Project Part 1

Preparing the data for time spend

1. Expanation

I use this data because I want to know how people spend their time across many different countries. I want to know how different gender spend their time, how age affect daily activity,and how many hour do they spend working.

2. URL to address data

This is the link to where I find the data and link is the csv format of the data source.

3. Packages

4. Preparation

Read data

times <- read_csv(here::here("_posts/2022-05-10-project-part-1/TIME_USE_1005.csv"))

View data with glimpse

glimpse(times)
Rows: 494
Columns: 13
$ LOCATION     <chr> "AUS", "AUS", "AUS", "AUT", "AUT", "AUT", "BEL"…
$ Country      <chr> "Australia", "Australia", "Australia", "Austria…
$ DESC         <chr> "UPW", "UPW", "UPW", "UPW", "UPW", "UPW", "UPW"…
$ Description  <chr> "Unpaid work", "Unpaid work", "Unpaid work", "U…
$ SEX          <chr> "TOTAL", "WOMEN", "MEN", "TOTAL", "WOMEN", "MEN…
$ Sex          <chr> "Total", "Women", "Men", "Total", "Women", "Men…
$ AGE          <chr> "15_64", "15_64", "15_64", "15_64", "15_64", "1…
$ Age          <chr> "15-64", "15-64", "15-64", "15-64", "15-64", "1…
$ T            <chr> "LY", "LY", "LY", "LY", "LY", "LY", "LY", "LY",…
$ Time         <chr> "Latest year", "Latest year", "Latest year", "L…
$ Value        <dbl> 243.1689, 311.0000, 171.5958, 202.0000, 269.172…
$ `Flag Codes` <chr> "D", "D", "D", NA, NA, NA, NA, NA, NA, NA, NA, …
$ Flags        <chr> "Difference in methodology", "Difference in met…

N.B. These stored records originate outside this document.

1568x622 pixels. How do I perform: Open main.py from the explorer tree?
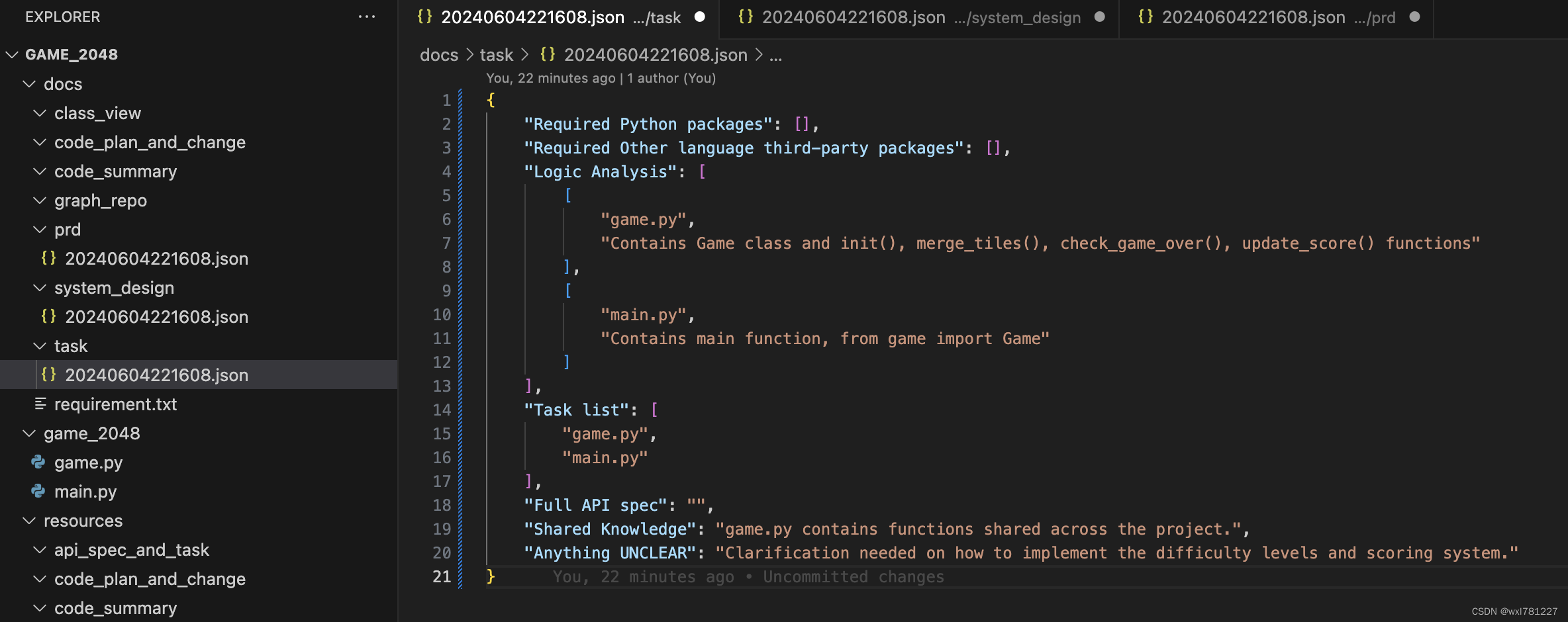(87, 491)
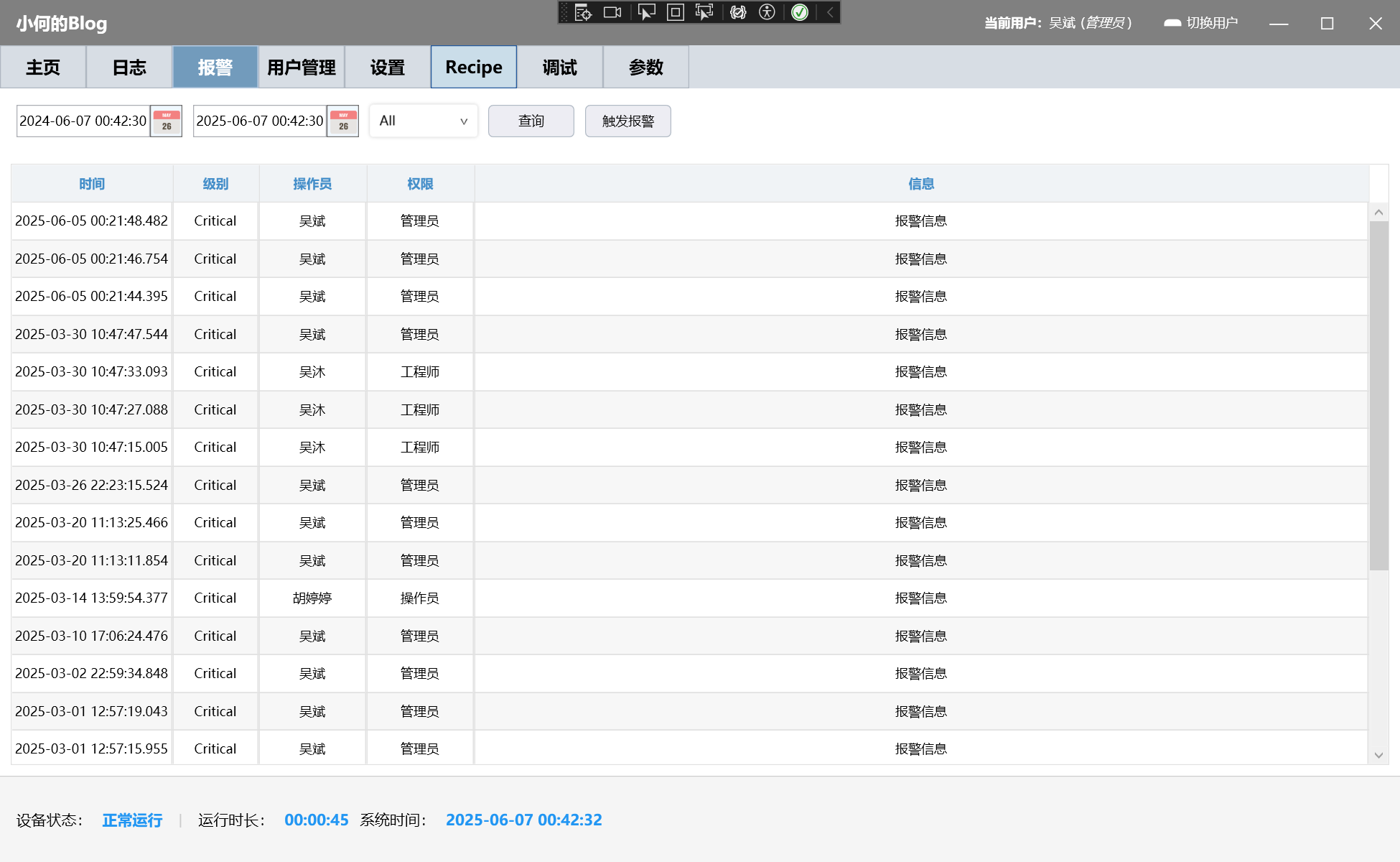Click Track Focused Element icon
Screen dimensions: 1400x862
pyautogui.click(x=704, y=12)
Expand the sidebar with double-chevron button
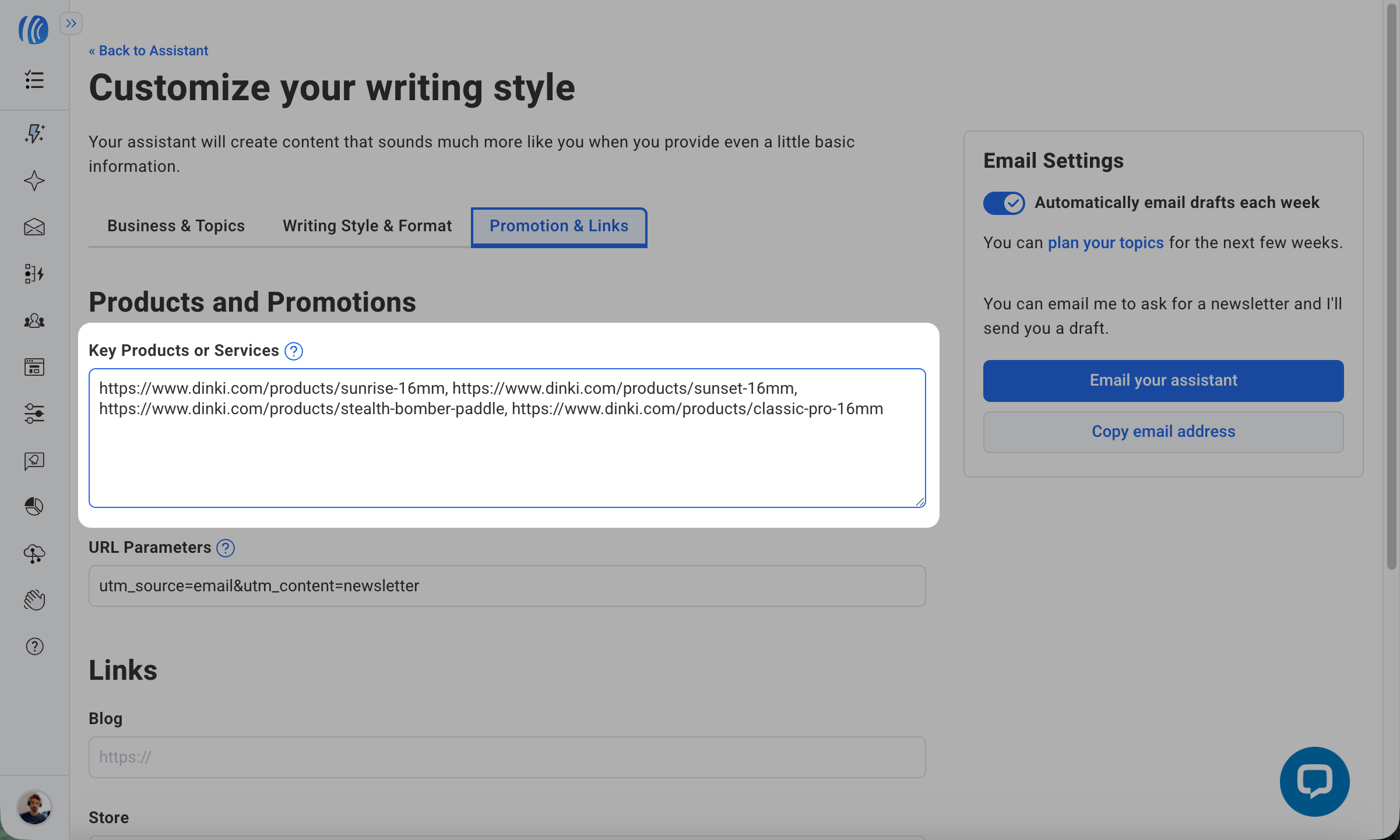This screenshot has width=1400, height=840. pyautogui.click(x=71, y=23)
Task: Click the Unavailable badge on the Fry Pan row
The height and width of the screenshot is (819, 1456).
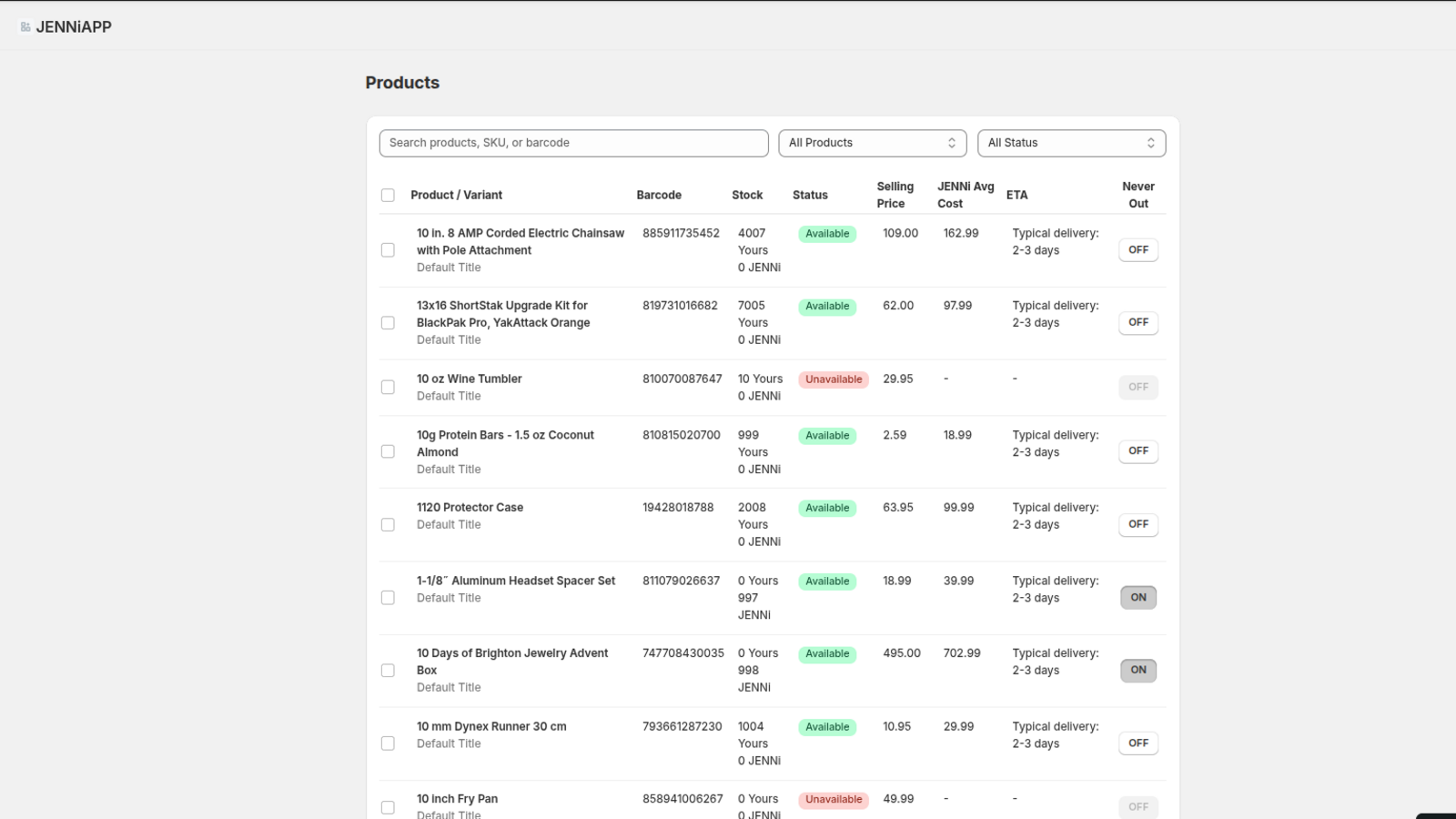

Change name from Sex to gender and select columns needed for analysis

times2 <- times %>%
  rename(Gender = SEX) %>%
  select(LOCATION, Country, DESC, Description, Gender, Age, T, Time , Value, `Flag Codes`, Flags)

Reviewing time2

glimpse(times2)
Rows: 494
Columns: 11
$ LOCATION     <chr> "AUS", "AUS", "AUS", "AUT", "AUT", "AUT", "BEL"…
$ Country      <chr> "Australia", "Australia", "Australia", "Austria…
$ DESC         <chr> "UPW", "UPW", "UPW", "UPW", "UPW", "UPW", "UPW"…
$ Description  <chr> "Unpaid work", "Unpaid work", "Unpaid work", "U…
$ Gender       <chr> "TOTAL", "WOMEN", "MEN", "TOTAL", "WOMEN", "MEN…
$ Age          <chr> "15-64", "15-64", "15-64", "15-64", "15-64", "1…
$ T            <chr> "LY", "LY", "LY", "LY", "LY", "LY", "LY", "LY",…
$ Time         <chr> "Latest year", "Latest year", "Latest year", "L…
$ Value        <dbl> 243.1689, 311.0000, 171.5958, 202.0000, 269.172…
$ `Flag Codes` <chr> "D", "D", "D", NA, NA, NA, NA, NA, NA, NA, NA, …
$ Flags        <chr> "Difference in methodology", "Difference in met…

5. Add pictures:

times

6. Write the data to file

write_csv(times2, file = "times_use2.csv")